Task details:
Each line of the data below that holds the word "computer" is to be reported in full.

Given entries:
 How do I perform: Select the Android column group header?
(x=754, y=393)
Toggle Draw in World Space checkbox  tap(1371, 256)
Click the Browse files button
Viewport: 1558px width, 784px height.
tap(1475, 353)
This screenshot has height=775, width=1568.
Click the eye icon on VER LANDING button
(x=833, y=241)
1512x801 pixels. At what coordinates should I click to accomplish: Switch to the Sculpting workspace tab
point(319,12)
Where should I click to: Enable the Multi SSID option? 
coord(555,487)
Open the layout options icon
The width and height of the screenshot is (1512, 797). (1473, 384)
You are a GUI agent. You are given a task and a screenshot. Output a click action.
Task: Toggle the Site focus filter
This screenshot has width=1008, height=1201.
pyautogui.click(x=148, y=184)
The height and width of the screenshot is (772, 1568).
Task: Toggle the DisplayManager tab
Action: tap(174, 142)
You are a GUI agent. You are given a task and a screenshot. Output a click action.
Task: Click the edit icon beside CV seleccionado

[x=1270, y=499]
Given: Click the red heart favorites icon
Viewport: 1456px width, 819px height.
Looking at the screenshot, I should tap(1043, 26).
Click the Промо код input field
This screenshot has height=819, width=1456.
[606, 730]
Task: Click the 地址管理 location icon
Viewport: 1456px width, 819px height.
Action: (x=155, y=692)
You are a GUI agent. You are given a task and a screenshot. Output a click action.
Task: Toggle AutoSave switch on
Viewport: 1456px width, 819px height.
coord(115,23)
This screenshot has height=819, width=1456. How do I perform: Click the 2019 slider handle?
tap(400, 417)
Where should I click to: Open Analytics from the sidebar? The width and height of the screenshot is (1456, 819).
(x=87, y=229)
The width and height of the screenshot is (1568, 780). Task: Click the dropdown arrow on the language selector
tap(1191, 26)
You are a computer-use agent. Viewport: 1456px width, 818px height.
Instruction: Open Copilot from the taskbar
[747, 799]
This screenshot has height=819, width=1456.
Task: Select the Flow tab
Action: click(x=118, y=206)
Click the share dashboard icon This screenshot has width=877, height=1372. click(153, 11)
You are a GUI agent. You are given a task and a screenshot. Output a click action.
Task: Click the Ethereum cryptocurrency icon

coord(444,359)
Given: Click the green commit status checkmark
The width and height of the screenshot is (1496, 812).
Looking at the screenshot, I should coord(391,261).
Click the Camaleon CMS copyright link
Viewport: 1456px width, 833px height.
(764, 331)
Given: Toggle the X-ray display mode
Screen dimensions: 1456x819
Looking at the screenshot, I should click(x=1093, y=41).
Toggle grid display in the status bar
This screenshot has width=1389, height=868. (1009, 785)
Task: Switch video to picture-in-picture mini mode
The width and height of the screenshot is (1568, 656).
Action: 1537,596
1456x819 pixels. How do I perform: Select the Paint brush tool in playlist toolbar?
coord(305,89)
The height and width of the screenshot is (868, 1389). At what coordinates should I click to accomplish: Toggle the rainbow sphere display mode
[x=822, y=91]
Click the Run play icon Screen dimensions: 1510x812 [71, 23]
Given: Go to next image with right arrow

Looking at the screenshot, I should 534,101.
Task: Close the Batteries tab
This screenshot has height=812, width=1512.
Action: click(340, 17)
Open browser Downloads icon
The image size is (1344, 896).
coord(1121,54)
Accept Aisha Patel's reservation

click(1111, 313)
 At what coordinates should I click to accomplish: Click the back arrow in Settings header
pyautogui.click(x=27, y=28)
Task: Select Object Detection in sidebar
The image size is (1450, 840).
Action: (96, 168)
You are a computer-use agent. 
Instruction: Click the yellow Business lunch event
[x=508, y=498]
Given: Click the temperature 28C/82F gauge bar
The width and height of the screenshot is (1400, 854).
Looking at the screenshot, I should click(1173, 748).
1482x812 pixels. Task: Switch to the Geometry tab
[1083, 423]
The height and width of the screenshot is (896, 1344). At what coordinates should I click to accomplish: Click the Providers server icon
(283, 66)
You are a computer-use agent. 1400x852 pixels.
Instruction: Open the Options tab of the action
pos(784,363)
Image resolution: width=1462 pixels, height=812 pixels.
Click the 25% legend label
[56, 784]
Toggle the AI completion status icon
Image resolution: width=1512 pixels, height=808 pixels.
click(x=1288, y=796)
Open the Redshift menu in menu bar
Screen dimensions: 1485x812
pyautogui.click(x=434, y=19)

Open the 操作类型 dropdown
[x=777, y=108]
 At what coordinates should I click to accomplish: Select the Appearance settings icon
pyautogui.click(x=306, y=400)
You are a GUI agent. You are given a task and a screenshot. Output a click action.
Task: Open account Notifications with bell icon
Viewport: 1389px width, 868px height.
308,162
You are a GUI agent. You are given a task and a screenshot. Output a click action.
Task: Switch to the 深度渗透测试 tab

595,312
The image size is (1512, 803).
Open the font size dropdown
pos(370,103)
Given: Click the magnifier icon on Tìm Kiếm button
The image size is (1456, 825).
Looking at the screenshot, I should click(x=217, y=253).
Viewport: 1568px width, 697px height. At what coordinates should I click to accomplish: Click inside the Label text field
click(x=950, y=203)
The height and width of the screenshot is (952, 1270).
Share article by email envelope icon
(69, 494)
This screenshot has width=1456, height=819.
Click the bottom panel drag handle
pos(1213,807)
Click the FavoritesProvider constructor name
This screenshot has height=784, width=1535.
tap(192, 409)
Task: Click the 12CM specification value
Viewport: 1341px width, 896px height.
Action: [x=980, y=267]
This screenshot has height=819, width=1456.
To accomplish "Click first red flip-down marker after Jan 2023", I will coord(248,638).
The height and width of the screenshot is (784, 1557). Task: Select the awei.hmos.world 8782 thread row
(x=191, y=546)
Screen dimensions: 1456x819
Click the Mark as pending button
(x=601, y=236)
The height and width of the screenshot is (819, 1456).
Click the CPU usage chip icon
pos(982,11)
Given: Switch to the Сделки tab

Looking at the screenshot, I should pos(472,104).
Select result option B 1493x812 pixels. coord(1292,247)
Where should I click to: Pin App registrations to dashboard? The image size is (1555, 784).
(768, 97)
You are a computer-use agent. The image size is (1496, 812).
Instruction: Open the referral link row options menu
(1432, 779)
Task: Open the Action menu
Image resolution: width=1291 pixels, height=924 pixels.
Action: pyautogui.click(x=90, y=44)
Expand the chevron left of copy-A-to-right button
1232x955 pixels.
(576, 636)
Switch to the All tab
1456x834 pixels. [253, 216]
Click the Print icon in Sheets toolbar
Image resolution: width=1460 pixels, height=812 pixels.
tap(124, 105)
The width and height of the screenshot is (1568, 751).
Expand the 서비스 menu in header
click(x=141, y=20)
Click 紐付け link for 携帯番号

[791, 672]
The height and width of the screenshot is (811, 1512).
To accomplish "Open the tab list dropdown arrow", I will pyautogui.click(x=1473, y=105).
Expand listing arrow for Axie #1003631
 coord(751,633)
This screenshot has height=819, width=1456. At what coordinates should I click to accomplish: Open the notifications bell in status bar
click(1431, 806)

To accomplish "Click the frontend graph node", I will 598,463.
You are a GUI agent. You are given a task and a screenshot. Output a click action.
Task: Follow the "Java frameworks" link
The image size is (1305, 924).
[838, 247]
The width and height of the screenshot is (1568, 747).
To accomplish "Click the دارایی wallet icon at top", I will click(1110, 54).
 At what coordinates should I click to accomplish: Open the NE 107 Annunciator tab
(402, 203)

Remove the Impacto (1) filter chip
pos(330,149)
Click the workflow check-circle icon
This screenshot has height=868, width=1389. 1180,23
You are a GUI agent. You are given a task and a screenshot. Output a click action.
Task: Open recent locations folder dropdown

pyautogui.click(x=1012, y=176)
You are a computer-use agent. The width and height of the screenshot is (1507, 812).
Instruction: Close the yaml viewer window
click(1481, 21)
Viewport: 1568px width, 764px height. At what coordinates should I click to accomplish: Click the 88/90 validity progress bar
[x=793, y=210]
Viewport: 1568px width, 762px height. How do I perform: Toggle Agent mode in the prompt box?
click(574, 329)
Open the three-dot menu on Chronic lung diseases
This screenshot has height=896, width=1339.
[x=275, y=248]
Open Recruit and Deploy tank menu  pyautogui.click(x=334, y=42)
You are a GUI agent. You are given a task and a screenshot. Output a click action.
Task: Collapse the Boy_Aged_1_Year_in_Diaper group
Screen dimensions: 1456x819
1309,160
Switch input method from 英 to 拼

Solution below:
You are a computer-use agent. Viewport: 1456px width, 818px height.
You are a computer-use agent. 
You are a computer-use agent. 1400x852 pixels.
You are a computer-use agent. The image size is (1496, 812).
You are a computer-use agent. The width and height of the screenshot is (1507, 812).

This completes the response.